··· Extracted information

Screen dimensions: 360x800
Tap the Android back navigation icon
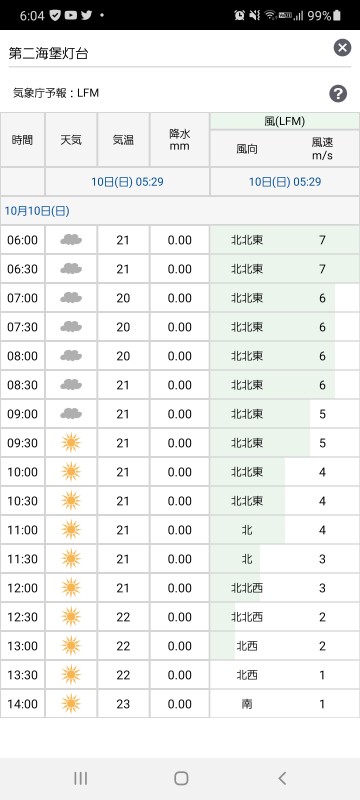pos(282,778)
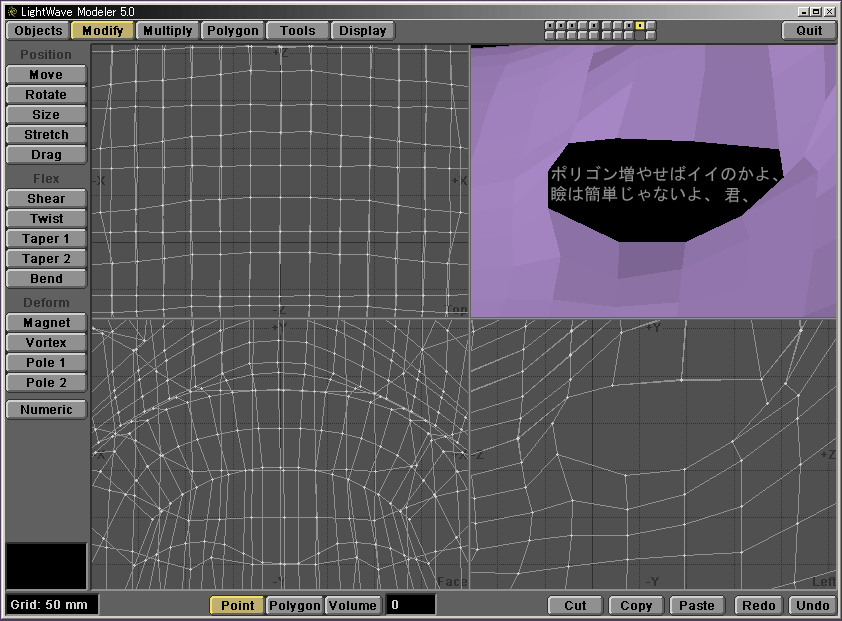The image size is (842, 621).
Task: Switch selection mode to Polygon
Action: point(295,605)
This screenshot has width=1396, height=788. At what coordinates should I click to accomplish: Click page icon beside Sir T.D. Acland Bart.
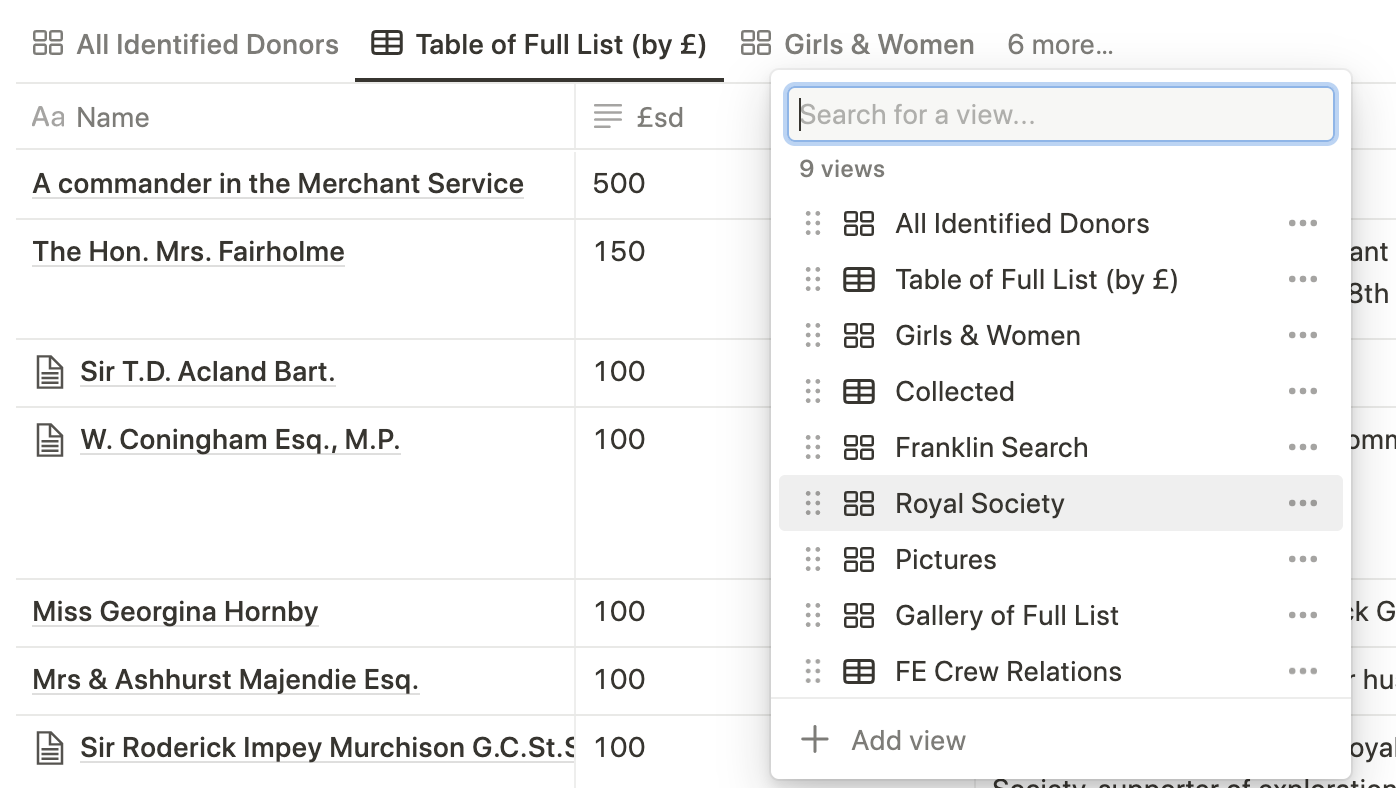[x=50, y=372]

······

**Work instructions**
Each record above should be duplicated word for word, with no pictures included.

**Exercise solution**
Screen dimensions: 360x800
Tap the Android back navigation icon
pos(282,778)
The image size is (842, 621).
Task: Switch selection mode to Polygon
Action: point(295,605)
This screenshot has width=1396, height=788. At what coordinates should I click to accomplish: Click page icon beside Sir T.D. Acland Bart.
[x=50, y=372]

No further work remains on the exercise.